In Art on My Mind, bell hooks stated, "It occurred to me then that if one could make a people lose touch with their capacity to create, lose sight of their will and their power to make art, then the work of subjugation, of colonization, is complete. Such work can be undone only by acts of concrete reclamation." Although my pursuit of art continues to jeopardize my ability to afford to exist under capitalism, I hold onto those words from the late bell hooks, who still inspires my work. Unfortunately, the late James Baldwin's insight that "Ignorance, allied with power, is the most ferocious enemy justice can have," remains true, so my artivism continues to illuminate how the complicity of unethical leaders with white supremacy and settler-colonialism still harm the most marginalized of us.
When selected as one of 6 artists to visualize Arts Etobicoke's research data for the Beyond the Bar Graph exhibition, it felt like a milestone as an artist. Although my University Ableism Bingo hermit crab essay was featured in the 2020 Pandemic: A Feminist Response art exhibition, it was digital, and only paid $75, so this would have been the 1st time I would receive thousands in advance to create new work for an in-person art exhibition. Unfortunately, I would soon be reminded of the costs that often come with paid work with a critical mind in a fat brown queer disabled immigrant/settler woman's body when my art was censored. By insisting that the FREE PALESTINE NOW message in my word search puzzle hermit crab essay be placed backwards, Arts Etobicoke played the role of oppressor by supporting genocide.
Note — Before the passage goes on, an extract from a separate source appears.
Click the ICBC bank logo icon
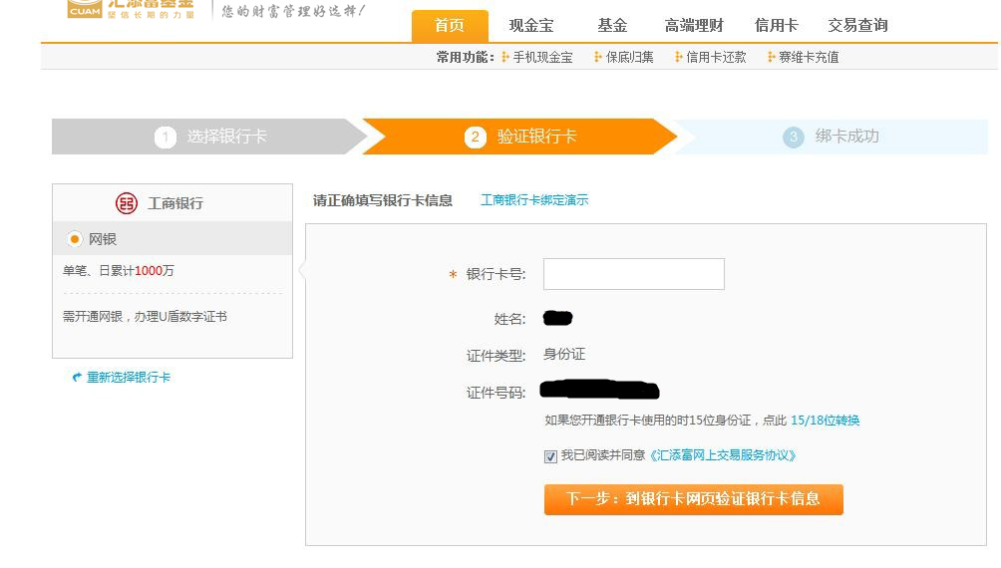127,203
In response, this Instagram post was my act of concrete reclamation; Arts Etobicoke's denial of art censorship in a performative ceasefire social media post 41 days after October 7 does not remotely change the reality of their violations. In Representations of the Intellectual, the late Edward W. Said stated, "Despite the abuse and vilification that any outspoken supporter of Palestinian rights and self-determination earns for him or herself, the truth deserves to be spoken, represented by an unafraid and compassionate intellectual." I feel neither unafraid nor intellectual, but his words reiterate that the truth matters.
When targeted for highlighting the complicity of unethical leaders with bigotry early in my social work career, I remember feeling devastatingly alone, as few told the harsh truth of these rigged systems. I understand how that was likely about self-preservation for marginalized social workers who hoped to remain employed in the field, but it did a disservice to BIPOC LGBTQIA+ disabled folx like myself, who were unable to make informed choices about this career path. The late Zora Neale Hurston stated, "If you are silent about your pain, they’ll kill you and say you enjoyed it,” so I am committed to telling the truth even when it threatens my ability to exist, as to do otherwise would be unethical, and that will never be my legacy.